In my formula for creating a thriving small-business system, governments do not need to do a whole lot. But they can do a few things that could add positive momentum to the process. So I’m making some tax policy recommendations that could really bring about meaningful “change.”
There are four constituencies we need to take into account in crafting an entrepreneurship-friendly tax policy: entrepreneurs, angel investors, venture capital firms, and corporations. Let’s look at each separately.
My capitalism 2.0 vision assumes entrepreneurs need to to learn the tricks of bootstrapped entrepreneurship so that they can keep maximum control over their destiny. This recommendation assumes that entrepreneurs would be putting their own savings into their ventures. Thus, we need a tax policy that makes it as attractive as possible for entrepreneurs to “invest” in their own ventures, especially at the early stages.
For example, an aspiring entrepreneur ought to be allowed to create a tax-free pool of income for use as personal venture capital.
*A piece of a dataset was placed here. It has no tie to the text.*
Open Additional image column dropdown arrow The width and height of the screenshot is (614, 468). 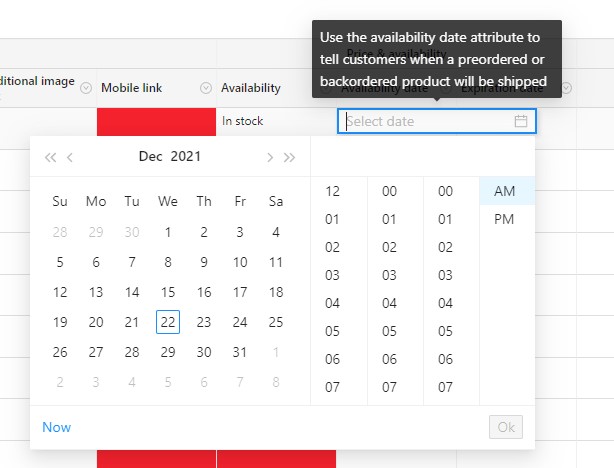click(x=85, y=88)
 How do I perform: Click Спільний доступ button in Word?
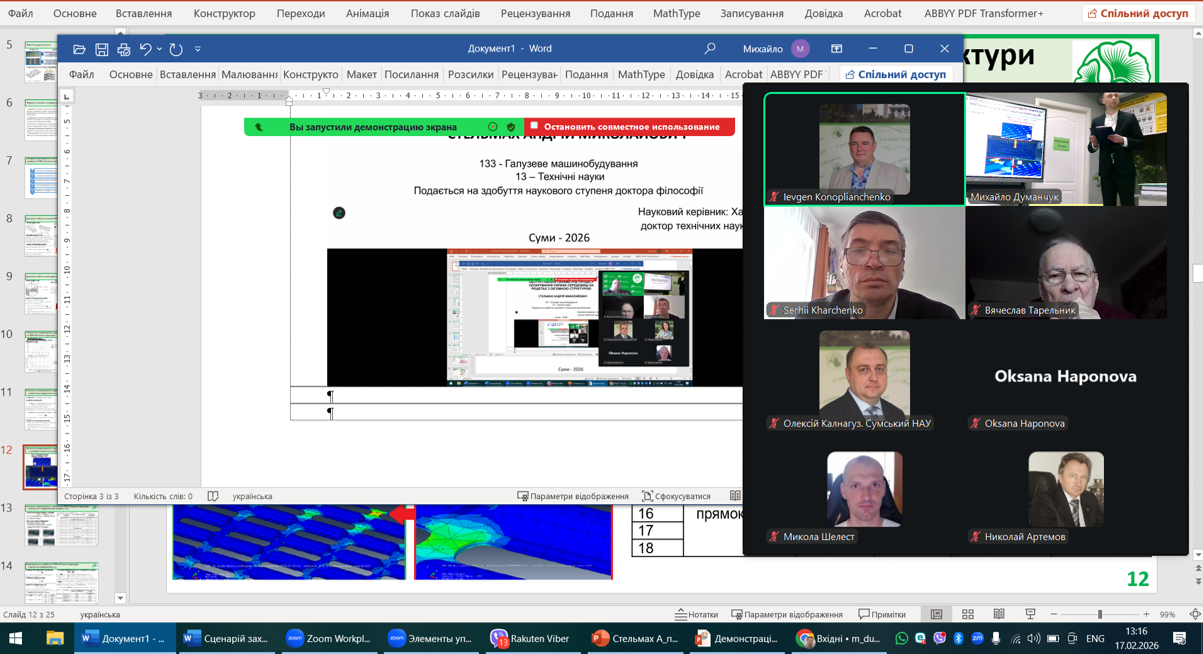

Such a pool of capital would go a long way to help kick-start new ventures. It is like the 401(k) program that allows you to save money for retirement without having to pay taxes.
To further help entrepreneurs, we also need to get rid of payroll taxes, which are unnecessary burdens imposed on fledgling and fragile companies. A lot of entrepreneurs don’t hire full-time staff because of the payroll tax burden, and this inhibits the creation of new jobs.
The next constituency is angel investors. These days, traditional venture capitalists hardly participate in early stage investments. The bulk of the responsibility of early stage investment is shouldered by angels, who are usually not the Bill Gates and Warren Buffetts of the world. (See “The Real VCs of Silicon Valley.”) More often than not, an angel turns out to be the entrepreneur’s uncle, who is a doctor making $400,000 a year and can afford to invest in the nephew’s audacious dream and unproven idea.
The misconception that the angels are the very rich people worth hundreds of millions leads people to think that these guys would invest anyway, tax or not. But most entrepreneurs – especially first-time entrepreneurs – don’t have access to such high-net-worth people.
Thus, governments should be very careful how these $400,000-a-year uncles are treated from a tax policy point of view. The choice may well be between $250,000 being invested in a start-up or that $250,000 going to the government as income tax.
Angels should also be allowed to create pools of tax-free capital for investing in start-ups, especially in unknown, unproven entrepreneurs who often don’t have access to venture capital. It is not so different from a tax-free account set aside for a child’s education. It is also similar to allocating money to “foundations” to fund nonprofit “causes.”
The third constituency is the venture capital firms. The expectation is that venture funds would take risks, fund innovation and essentially keep the entrepreneurship engine moving. In reality, venture funds have become lazy, risk-averse, and interested only in later-stage investments. (See “Fund Envy.”)
Venture funds should have a tiered tax structure, whereby they pay lower capital gains taxes on investments in early stage companies and higher taxes on later stage deals. It is not dissimilar to the concept of long-term capital gains versus short-term capital gains, except those that take the risk of funding ventures with a 7- to 10-year horizon should have incentives to do so.
Finally, corporations can play a critical role in this equation. Venture capital funds only fund ideas that have the potential to become very large enterprises. However, the vitally important small business eco-system needs to have investors that fund smaller businesses. So, corporations that have a strategic stake could play the role of investor for this category of entrepreneurs.
As an example, let me point you to eBay. Many eBay millionaires came into existence as the e-commerce giant created an online marketplace for buying and selling goods. Even more entrepreneurial families making $100,000, $200,000, or even $300,000 off eBay transactions have created healthy, resilient lifestyles while living the dream of self-employment.
Conceivably, eBay, Amazon and their ilk could even fund some of these small retail businesses if they were offered tax incentives to do so. Companies in other sectors could follow suit. SunPower could fund solar farm entrepreneurs. Google could fund online publishing start-ups. Whole Foods Market could fund small fruit-juice makers.
Governments are struggling to close tax loopholes to address corporations who are stashing money away in tax heavens, paying minimum taxes in their home countries. Perhaps a way to lure back that investment –on a tax-free basis – would be to provide incentives to them to invest in small businesses.
The policy ideas described above could have a widespread impact on the world economy and reframe capitalism.